■ Written task A ■
Using the text on María Victoria Calle Correa, answer each question on its own line: (i) Who was the first female magistrate of the court? (ii) How many votes did Calle receive in the Senate? (iii) Which organization criticized the nomination and election process?
■ Written task B ■
Please rewrite the part of the text on María Victoria Calle Correa that opens with the words containing "María Victoria Calle" and closes with "affairs since 2005.", replacing "Administrative Law" with "Public Law".

María Victoria Calle Correa (born 8 May 1959) is a Magistrate of the Constitutional Court of Colombia, serving since April 2009. Calle is the second female magistrate (after Clara Inés Vargas Hernández). A lawyer from the University of Medellín, she specialized in Administrative Law from Saint Thomas Aquinas University and the University of Salamanca, and received a Master's in Administrative Law from Externado University. Prior to her nomination, she worked in Previsora Seguros S.A., and insurance provider, since 2004, and was its vice president of legal affairs since 2005.

Constitutional Court magistrate

Nomination and election
She was elected to replace Magistrate Manuel José Cepeda Espinosa by the Senate from a ternary submitted by President Álvaro Uribe Vélez, receiving 76 of the votes over her fellow nominees, Zayda del Carmen Barrero de Noguera and José Fernando Torres. The nomination and subsequent election process, as well as that of her fellow magistrate Jorge Pretelt Chlajub which occurred at the same time, were criticised by Elección Visible, an election watchdog organization, for lack of transparency and the clear existence of back-door deals that permitted their election to have been secured from the beginning, and thus ignoring the ternary nomination process in which three compelling candidates are nominated and the Senate elects the best option; in their respective cases, each ternary list was composed of the favourite candidate and two lesser choices. This lack of seriousness in the process was coupled in the media with the perception that President Uribe broke tradition by nominating candidates who were neither constitutional scholars, respected professors in academia, nor held a PhDin marked contrast to their predecessors in the Court.

■ Data ■
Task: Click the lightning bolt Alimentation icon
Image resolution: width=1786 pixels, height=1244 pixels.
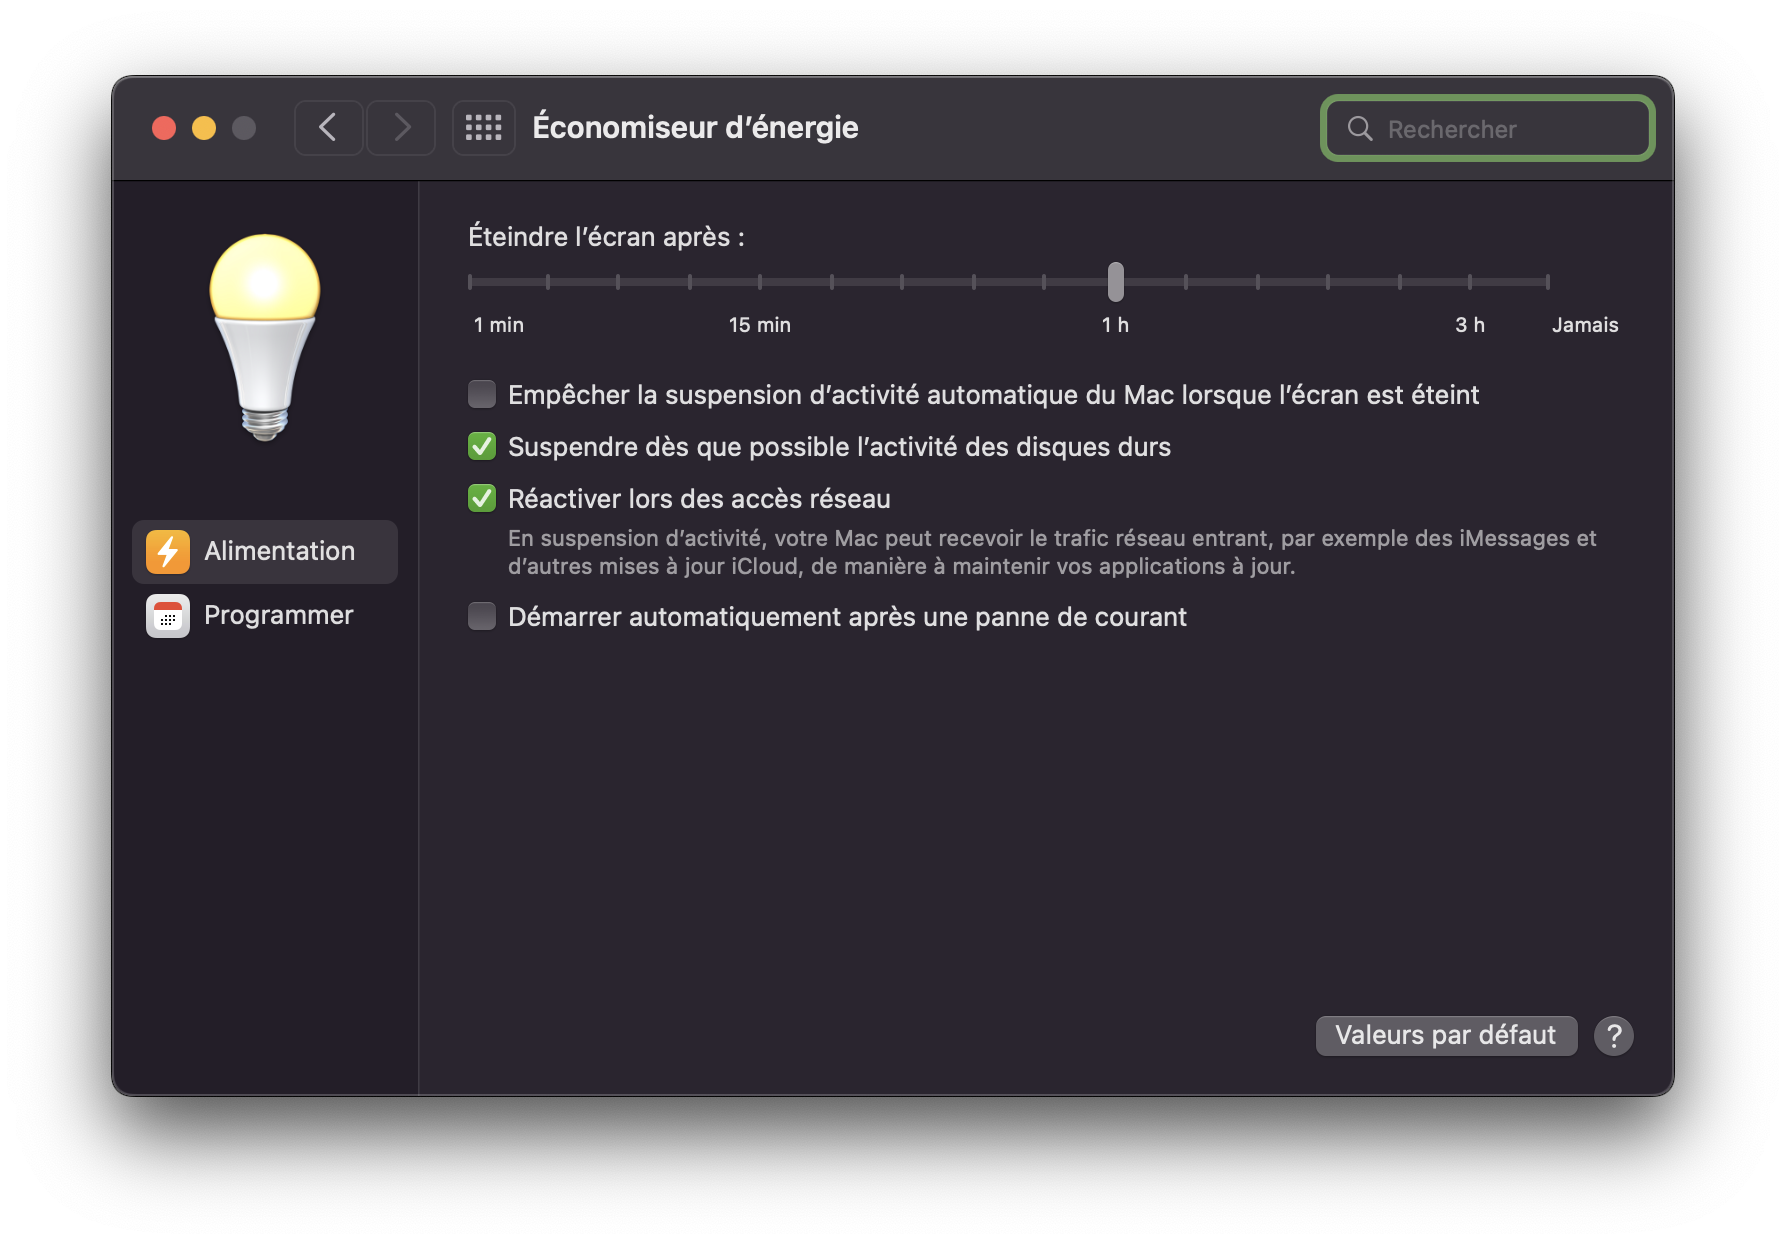Action: click(x=167, y=551)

■ Output A ■
(i) Clara Inés Vargas Hernández
(ii) 76
(iii) Elección Visible

■ Output B ■
María Victoria Calle Correa (born 8 May 1959) is a Magistrate of the Constitutional Court of Colombia, serving since April 2009. Calle is the second female magistrate (after Clara Inés Vargas Hernández). A lawyer from the University of Medellín, she specialized in Public Law from Saint Thomas Aquinas University and the University of Salamanca, and received a Master's in Public Law from Externado University. Prior to her nomination, she worked in Previsora Seguros S.A., and insurance provider, since 2004, and was its vice president of legal affairs since 2005.